I can give more details, but the gist is that I have a matrix $A$ which depends (smoothly) on a variable $x$. For a nice value of $x$, call it $x_0$, I can symbolically compute lots (but not all) about $A$ and its eigenstructure. In particular, I can find its leading eigenvalue $\lambda$, the corresponding eigenvector $v$, and I also know the derivative $K$ of the leading eigenvalue wrt $x$.
I want to know what happens when $x_0$ is perturbed to $x_0 + \epsilon$ where I don't care how small $\epsilon$ is. In particular, I want to know how the entries in the leading eigenvector change (relative to each other).
So what I want to do is to express everything as series expansions, truncated at the linear term, in $\epsilon$, so I will have
- $A$ becomes $A + \epsilon A'$ (where I know $A'$)
- $v$ becomes $v + \epsilon v'$ (where $v'$ is what I am trying to find)
- $\lambda$ becomes $\lambda + K \epsilon$ (because I know $K$)
Then I can solve the equation $$ (A + \epsilon A') (v + \epsilon v') = (\lambda + K \epsilon) (v + \epsilon v') $$ and determine $v'$, thus discovering how the entries in the leading eigenvector are perturbed as $x$ changes.
The only trouble is that I know that this general procedure is not always valid, because it makes various assumptions about the existence / convergence of these series expansions that are not always true for nasty matrices.
My matrix (at $x=x_0$) is probably not nasty, but I don't know how to tell for sure - I have tried leafing through Stewart & Sun, and even briefly attempted looking in Kato, but that made my head hurt.
But I somehow feel that an experienced matrix perturbation analyst would just be able to tell immediately whether this is safe or not, and hence my question:
Under what conditions on the matrix is it legitimate to analyse perturbations via the "expand in series and truncate" method outlined above?
Here are some additional facts about my matrix that may or may not be of importance.
Things I feel are probably good
- at $x_0$ it has real eigenvalues
- at $x_0$ the leading eigenvalue is simple
- at $x_0$ the matrix is diagonalisable
Things that may not be so good
- at $x_0$ the matrix has a 6-dimensional nullspace (but all other eigenvalues are simple)

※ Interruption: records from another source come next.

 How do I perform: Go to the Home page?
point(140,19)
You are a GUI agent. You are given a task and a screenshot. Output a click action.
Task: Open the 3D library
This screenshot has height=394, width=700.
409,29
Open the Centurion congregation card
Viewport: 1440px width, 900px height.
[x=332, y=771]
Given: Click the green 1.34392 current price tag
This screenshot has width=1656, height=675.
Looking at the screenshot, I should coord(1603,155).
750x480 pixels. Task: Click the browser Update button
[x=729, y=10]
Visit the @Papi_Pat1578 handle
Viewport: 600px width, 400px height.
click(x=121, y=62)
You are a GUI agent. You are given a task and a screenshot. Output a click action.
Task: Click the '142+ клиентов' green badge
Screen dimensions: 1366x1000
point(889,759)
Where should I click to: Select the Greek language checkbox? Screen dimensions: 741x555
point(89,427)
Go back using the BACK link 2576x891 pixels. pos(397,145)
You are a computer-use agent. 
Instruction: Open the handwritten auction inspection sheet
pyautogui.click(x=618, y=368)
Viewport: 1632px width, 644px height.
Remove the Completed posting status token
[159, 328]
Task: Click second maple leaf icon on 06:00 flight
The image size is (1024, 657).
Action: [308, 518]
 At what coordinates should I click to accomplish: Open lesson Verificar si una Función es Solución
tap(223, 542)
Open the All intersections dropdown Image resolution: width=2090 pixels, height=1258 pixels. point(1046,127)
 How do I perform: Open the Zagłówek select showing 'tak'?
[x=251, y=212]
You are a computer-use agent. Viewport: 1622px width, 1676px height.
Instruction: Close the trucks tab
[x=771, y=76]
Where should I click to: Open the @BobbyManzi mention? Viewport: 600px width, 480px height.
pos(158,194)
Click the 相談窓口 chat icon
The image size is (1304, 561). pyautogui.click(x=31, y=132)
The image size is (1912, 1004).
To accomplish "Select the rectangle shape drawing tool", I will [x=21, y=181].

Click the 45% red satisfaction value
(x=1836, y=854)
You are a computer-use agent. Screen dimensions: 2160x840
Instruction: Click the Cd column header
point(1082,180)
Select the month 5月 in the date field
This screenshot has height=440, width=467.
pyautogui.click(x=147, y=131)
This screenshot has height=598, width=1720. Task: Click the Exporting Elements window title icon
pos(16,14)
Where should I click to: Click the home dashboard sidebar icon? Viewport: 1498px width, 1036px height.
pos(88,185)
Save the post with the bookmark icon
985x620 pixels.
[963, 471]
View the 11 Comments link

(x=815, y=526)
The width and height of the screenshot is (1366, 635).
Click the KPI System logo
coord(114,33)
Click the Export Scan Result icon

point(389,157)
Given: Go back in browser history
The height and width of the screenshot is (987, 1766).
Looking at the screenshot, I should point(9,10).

- the matrix is not symmetric, nor is it non-negative
Things that are probably good, but that I can only see empirically (i.e. by computer)
- the matrix has distinct real eigenvalues throughout some interval of the form $(x_0, x_0+\epsilon)$
- working to high precision with Mathematica, everything that I have said above about how terms vary can be validated for specific small values of $\epsilon$